**Given request**
Put every line of the records, from the line containing "Given: Remove the" through the end of the records, into a numbered list with blank lines skipped. Leave the pictures out of the answer.

──────── Provided information ────────

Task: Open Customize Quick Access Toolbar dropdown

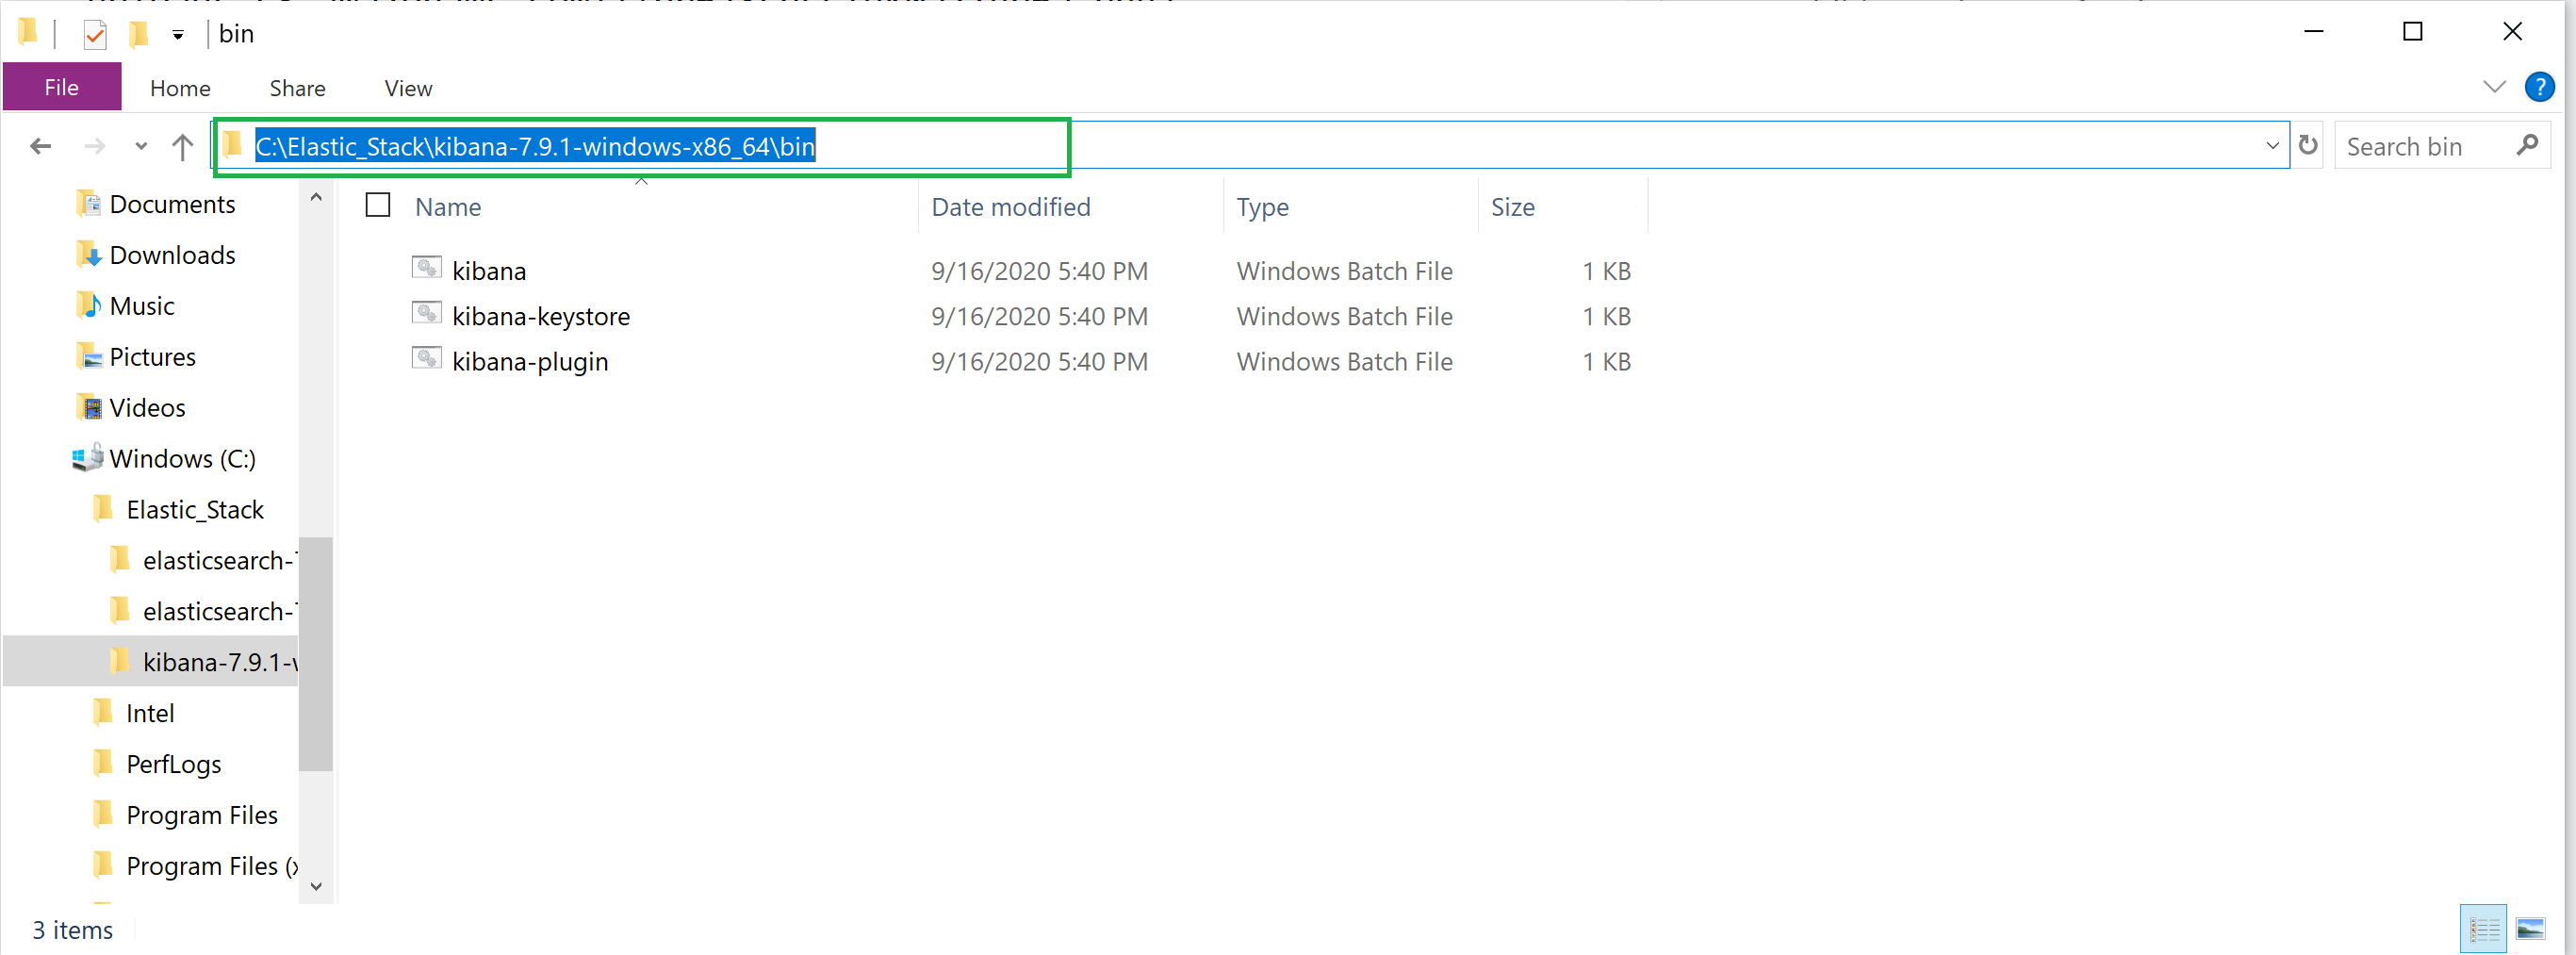Action: coord(178,35)
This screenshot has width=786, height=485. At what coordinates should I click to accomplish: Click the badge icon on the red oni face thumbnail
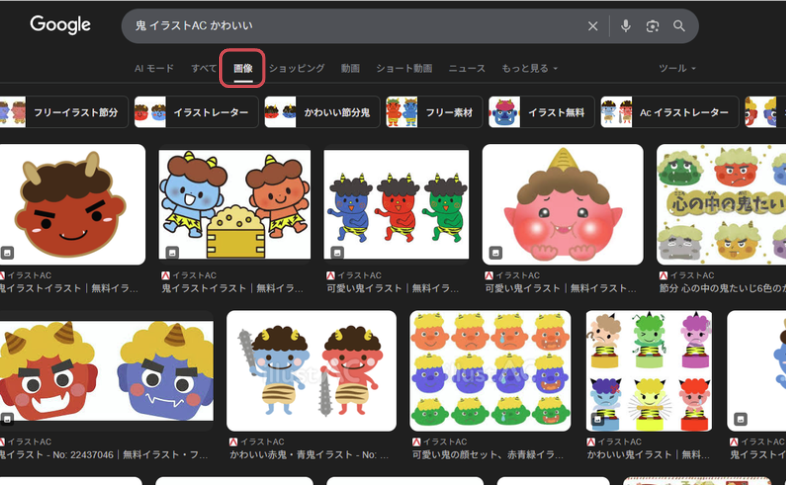[7, 253]
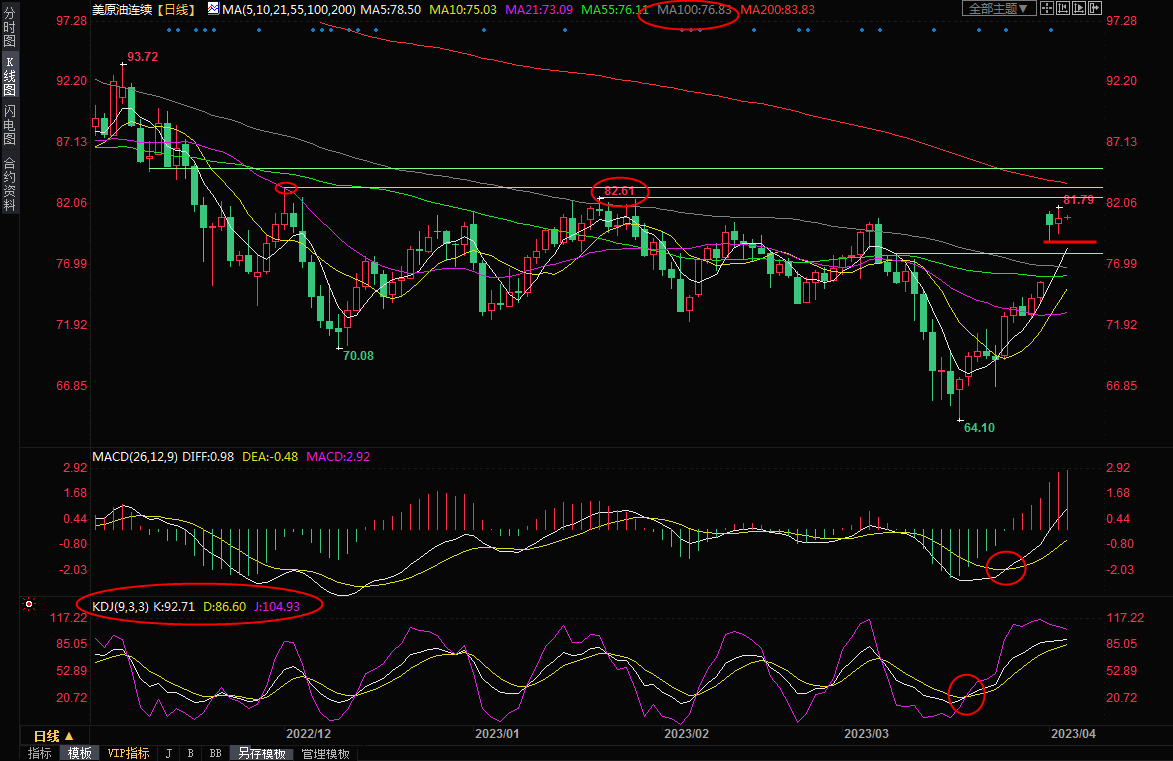Click the MACD(26,12,9) indicator label
Screen dimensions: 1173x761
[135, 457]
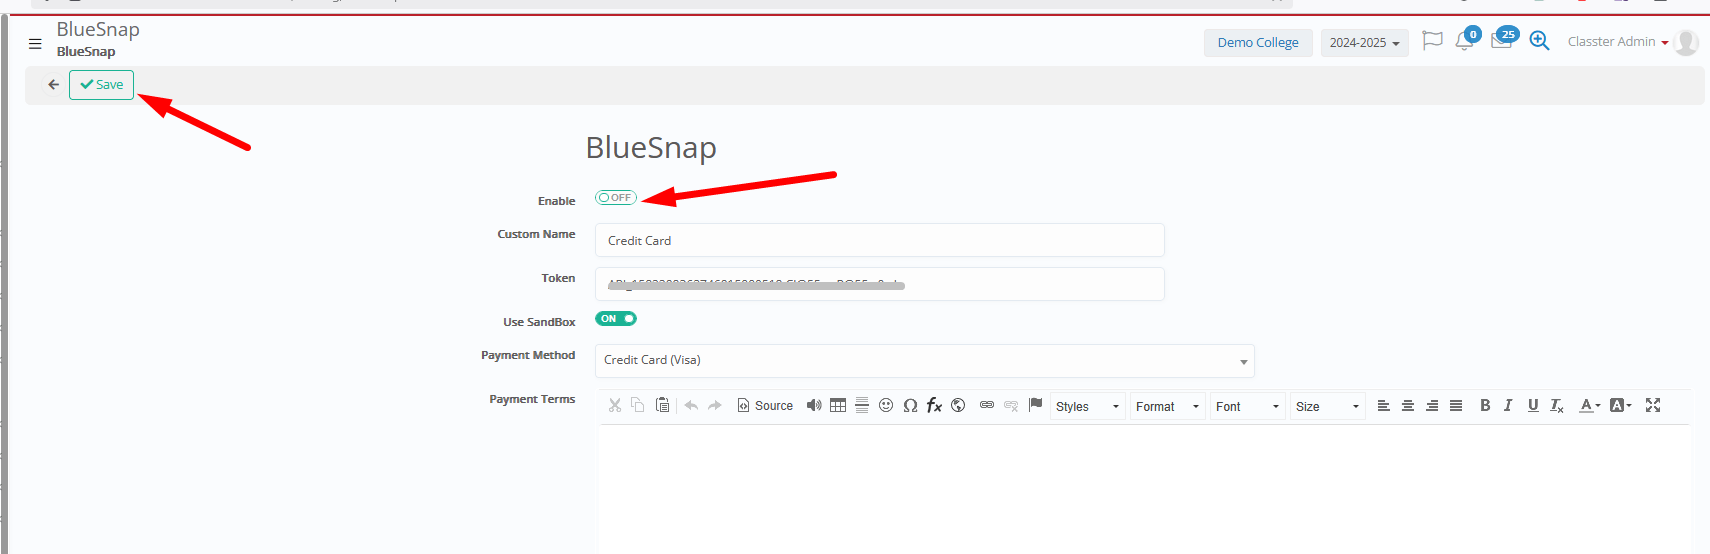Insert special character Omega symbol
Image resolution: width=1710 pixels, height=554 pixels.
[x=910, y=405]
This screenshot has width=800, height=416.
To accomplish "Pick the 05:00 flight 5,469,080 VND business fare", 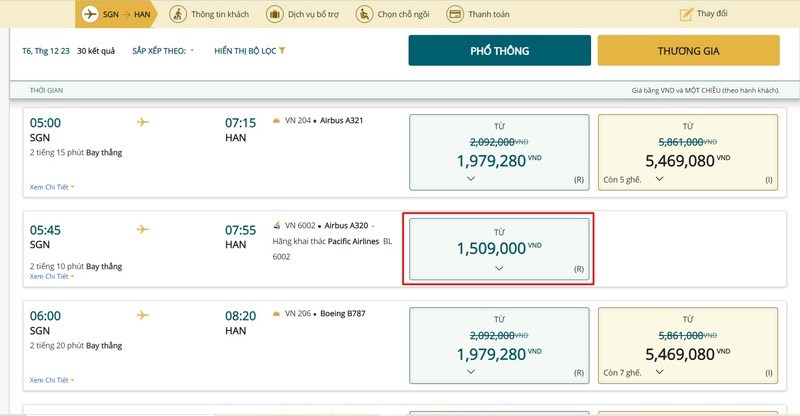I will point(687,152).
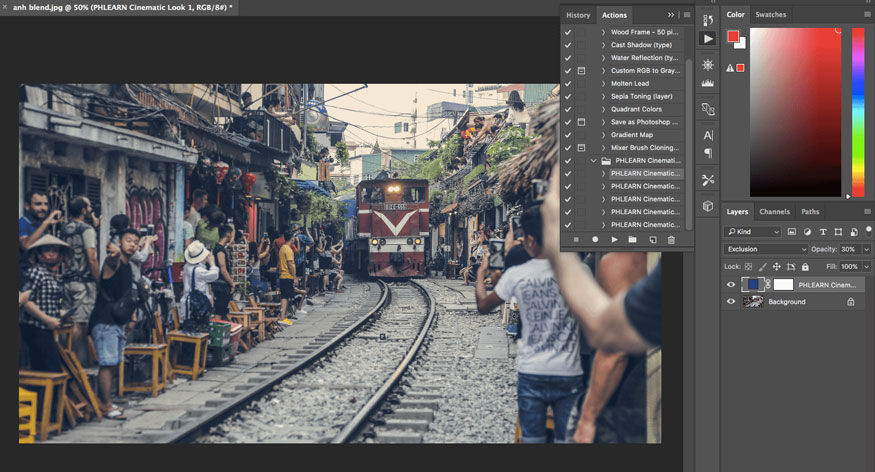The height and width of the screenshot is (472, 875).
Task: Uncheck the Molten Lead action checkmark
Action: (568, 84)
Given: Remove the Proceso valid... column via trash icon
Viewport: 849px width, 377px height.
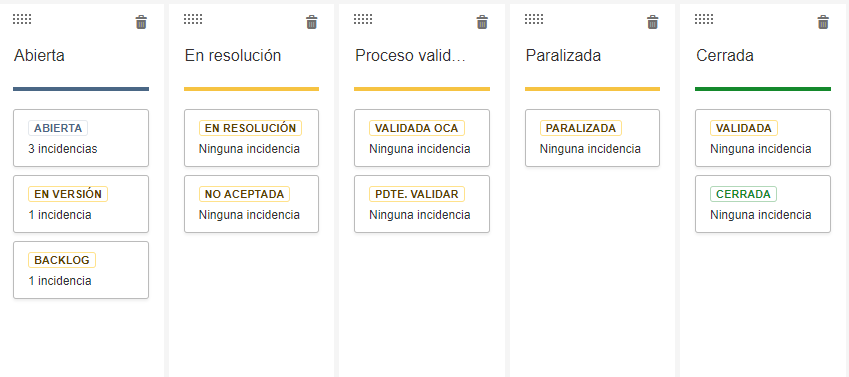Looking at the screenshot, I should click(x=482, y=22).
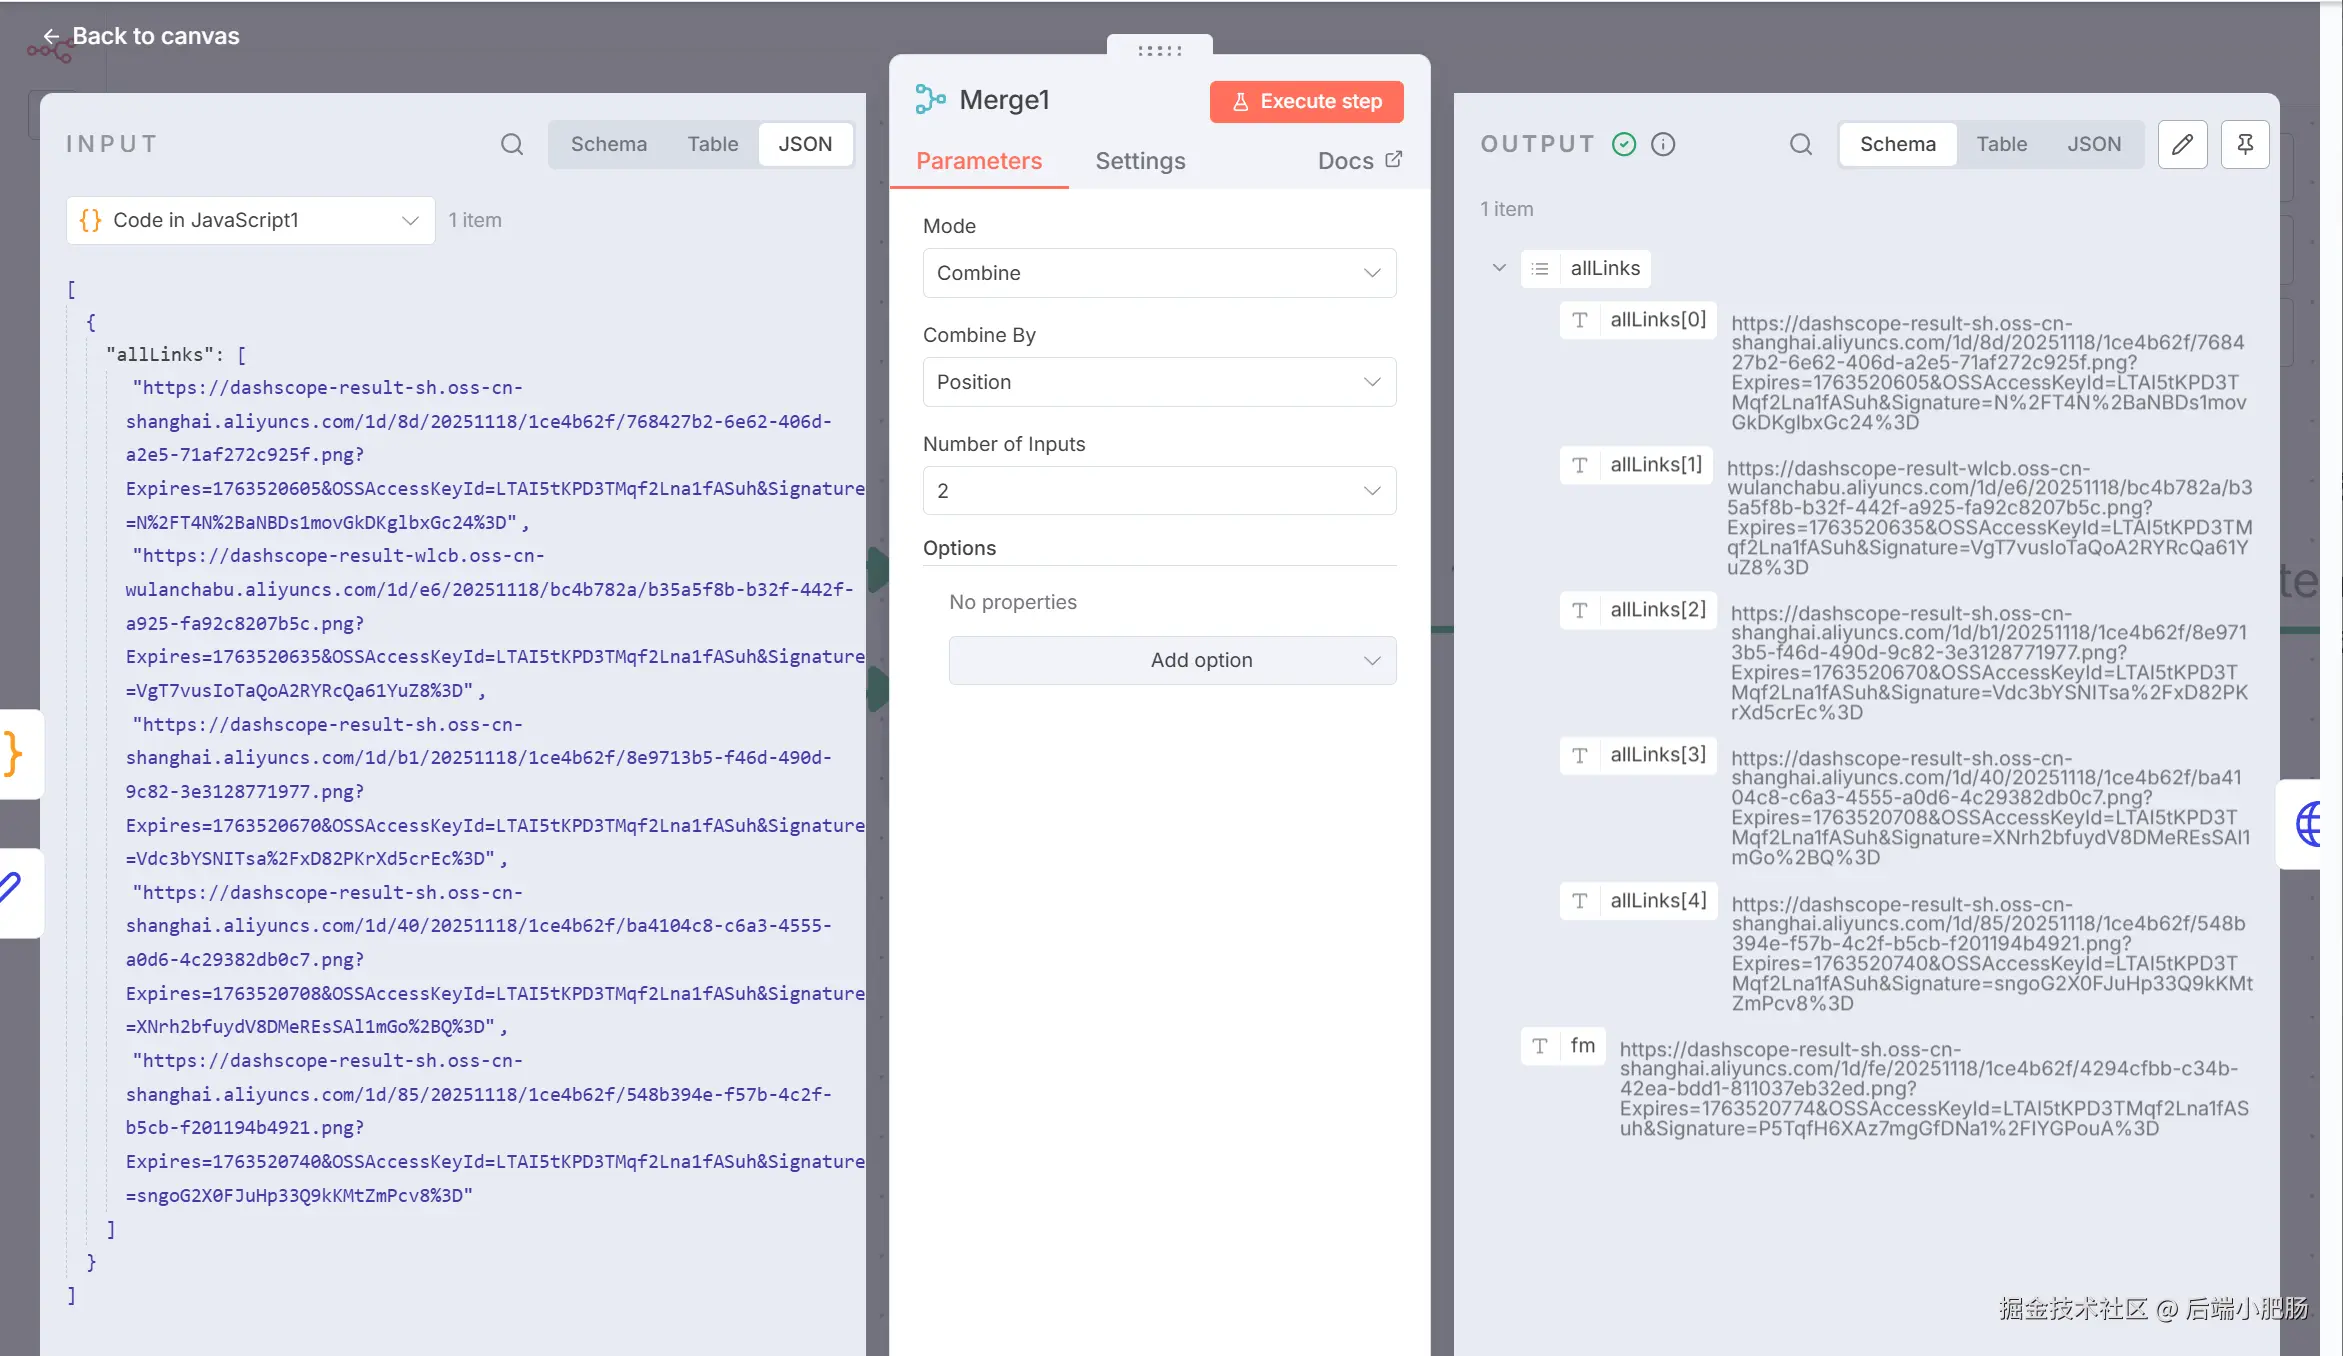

────────

**Result**
1. Given: Remove the Proceso valid... column via trash icon
2. Viewport: 849px width, 377px height.
3. Looking at the screenshot, I should click(x=482, y=22).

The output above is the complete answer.